O Cheiro, não se sabe porquê, é de suor; suor escorrido, transpirado e molhado. Eleva-se em nuvens, molha as almas e invade os corpos. O suor rebola o ar, dá-lhe o odor vivido do desejo.
A porta geme e entra o homem, gingão, moreno, franzino, maleável, permeável. A brilhantina escorre-lhe no azeviche da cabeça, o olhar corta o cheiro e embala o desejo. A música crepita nos acordes. Três, únicos, marcantes, vibrantes e dançantes. O homem gira, agacha-se, compassa. Levanta-se, e entrega-se ao som que crepita de tom, qual labareda vermelha. Estende a mãos. Ela chega, carne viva, roçada e criada de movimento. Juntos, unidos, em ritmo único abanam, baixam, cruzam, afastam, inclinam, um, dois, três, em baixo, um, dois, três, ao lado. O olhar é fixo, interior, sentido. Dobra-se, ergue-se e parte-se na entrega.Viola-se no prazer. Suspira no escutar e abandona-se no vai e vem.

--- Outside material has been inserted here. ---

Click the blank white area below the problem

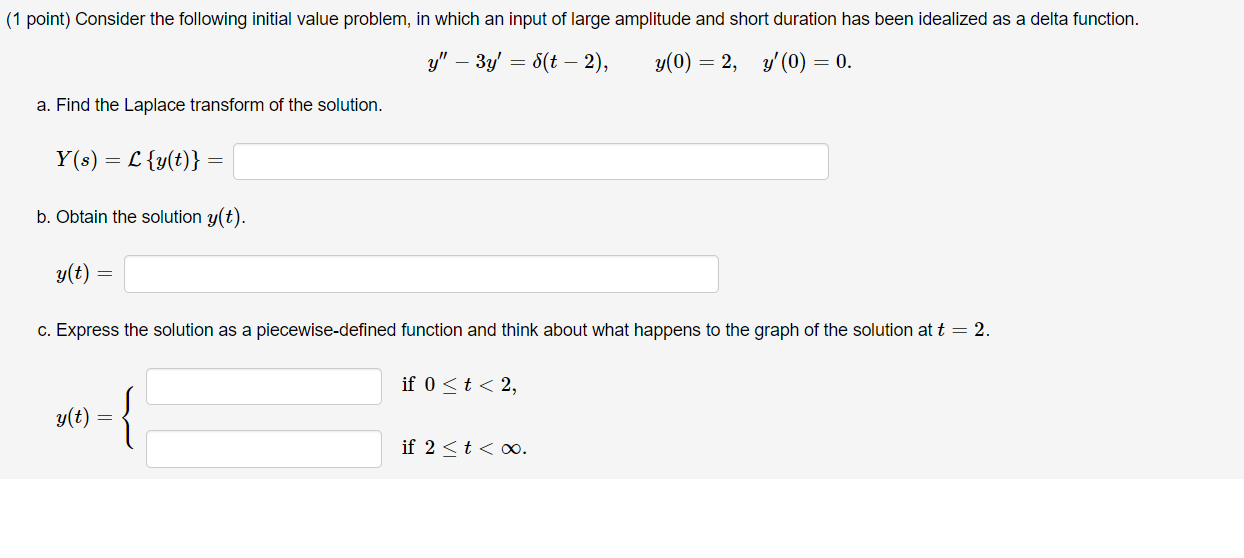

Há paixão, ritmo, carne. As pernas entrecruzam-se, tocam-se, exploram-se. Há prazer. Os corpos dúcteis entrechocam-se no desejo, e o suor invade a cabeça, desliza pelos cabelos que empapados se tornam mais vivos e dançam também, colando-se tal como os corpos. Exala o suor do sentir, fétido de desejo, prenhe de paixão. E o movimento único, compassado, ao som das palhetas de bandoneón grita em raiva dolente, em escárnio cuspido, em sentir violado. Tudo salta, tudo irrompe em gestos, olhares e dança. Há fogo, há labareda. Há cinza, tristeza. Vermelho e negro. Corpo e alma. Mais um passo, mais um acorde, e ela requebra, articula a perna esquerda em movimentos fortes e vibrados. Baixam-se de novo em uníssono de movimento, alagados no fluir da música. É dança canalha, suor perlado, olhar dividido, roçares mastigados. É raiva, é dor, é asco ,é paixão. É assim que se dança Tango da Vida…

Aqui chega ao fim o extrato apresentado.